* [Extrait de page]
------------------------------

Nous, Sommet des Peuples, réuni·es à Belém do Pará, en Amazonie brésilienne, du 12 au 16 novembre 2025, déclarons aux peuples du monde ce que nous avons accumulé en termes de luttes, de débats, d’études, d’échanges d’expériences, d’activités culturelles et de témoignages, au cours de plusieurs mois de préparation et pendant ces jours passés ici.
Notre processus a rassemblé plus de 70 000 personnes qui composent des mouvements locaux, nationaux et internationaux de peuples autochtones et traditionnels, de paysan·nes, de populations indigènes, de quilombolas, de pêcheur·ses, d’extractivistes (peuples traditionnels vivant de l’extraction forestière durable), de ramasseur·ses de coquillages, de travailleur·ses urbain·es, de syndicalistes, de personnes sans-abri, de briseur·ses de noix de babassu, de peuples de terreiro, de femmes, de la communauté LGBTQIAPN+, de jeunes, d’Afro-descendant·es, de personnes âgées, et de peuples de la forêt, des campagnes, des périphéries, des mers, des rivières, des lacs et des mangroves. Nous avons assumé la tâche de construire un monde juste et démocratique, avec le buen vivir/bem viver/bien vivre pour tout le monde. Nous sommes l’unité dans la diversité.
L’avancée de l’extrême droite, du fascisme et des guerres à travers le monde exacerbe la crise climatique et l’exploitation de la nature et des peuples. Les pays du Nord global, les sociétés transnationales et les classes dirigeantes portent la principale responsabilité de ces crises. Nous saluons la résistance et sommes solidaires de tous les peuples cruellement attaqué·es et menacé·es par les forces de l’empire américain, d’Israël et de leurs allié·es en Europe. Depuis plus de 80 ans, le peuple palestinien est victime d’un génocide perpétré par l’État sioniste d’Israël, qui a bombardé la bande de Gaza, déplacé de force des millions de personnes et tué des dizaines de milliers d’innocent·es, principalement des enfants, des femmes et des personnes âgées. Nous répudions totalement le génocide perpétré contre la Palestine. Nous offrons notre soutien et notre solidarité aux personnes qui résistent courageusement, ainsi qu’au mouvement Boycott, Désinvestissement et Sanctions (BDS).

------------------------------

* [Entrées]

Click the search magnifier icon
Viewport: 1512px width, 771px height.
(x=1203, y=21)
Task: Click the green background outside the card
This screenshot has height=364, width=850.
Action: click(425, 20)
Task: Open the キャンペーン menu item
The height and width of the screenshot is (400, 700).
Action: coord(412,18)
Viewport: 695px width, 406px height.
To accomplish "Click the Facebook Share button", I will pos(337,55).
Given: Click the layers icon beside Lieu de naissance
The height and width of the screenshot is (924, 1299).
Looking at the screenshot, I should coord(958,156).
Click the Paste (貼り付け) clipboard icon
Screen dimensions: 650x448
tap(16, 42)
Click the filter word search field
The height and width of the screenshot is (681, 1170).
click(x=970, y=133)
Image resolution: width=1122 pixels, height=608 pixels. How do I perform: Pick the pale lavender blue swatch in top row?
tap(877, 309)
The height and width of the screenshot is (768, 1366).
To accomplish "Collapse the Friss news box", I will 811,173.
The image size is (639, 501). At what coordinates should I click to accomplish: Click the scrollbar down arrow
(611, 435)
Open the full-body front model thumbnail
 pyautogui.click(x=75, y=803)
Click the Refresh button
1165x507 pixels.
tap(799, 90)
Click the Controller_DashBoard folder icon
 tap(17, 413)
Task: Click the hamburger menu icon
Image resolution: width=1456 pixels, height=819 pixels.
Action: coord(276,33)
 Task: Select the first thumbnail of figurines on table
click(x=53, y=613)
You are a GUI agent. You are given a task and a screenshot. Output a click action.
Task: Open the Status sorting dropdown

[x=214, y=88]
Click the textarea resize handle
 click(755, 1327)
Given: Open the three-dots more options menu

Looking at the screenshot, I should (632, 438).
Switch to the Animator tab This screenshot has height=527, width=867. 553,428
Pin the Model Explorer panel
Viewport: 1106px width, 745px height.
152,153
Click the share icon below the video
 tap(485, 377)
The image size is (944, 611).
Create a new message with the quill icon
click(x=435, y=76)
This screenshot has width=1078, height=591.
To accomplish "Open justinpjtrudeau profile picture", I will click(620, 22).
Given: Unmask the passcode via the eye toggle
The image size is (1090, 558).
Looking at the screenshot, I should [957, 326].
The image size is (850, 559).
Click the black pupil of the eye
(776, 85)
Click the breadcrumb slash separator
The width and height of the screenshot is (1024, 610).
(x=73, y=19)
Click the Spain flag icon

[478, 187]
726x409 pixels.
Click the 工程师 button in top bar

------------------------------

* [Exercice]
Recopiez mot pour mot le passage de la déclaration du Sommet des Peuples qui va de « Nous, Sommet des » jusqu'à « jours passés ici. » inclus.

* [Résultat attendu]
Nous, Sommet des Peuples, réuni·es à Belém do Pará, en Amazonie brésilienne, du 12 au 16 novembre 2025, déclarons aux peuples du monde ce que nous avons accumulé en termes de luttes, de débats, d’études, d’échanges d’expériences, d’activités culturelles et de témoignages, au cours de plusieurs mois de préparation et pendant ces jours passés ici.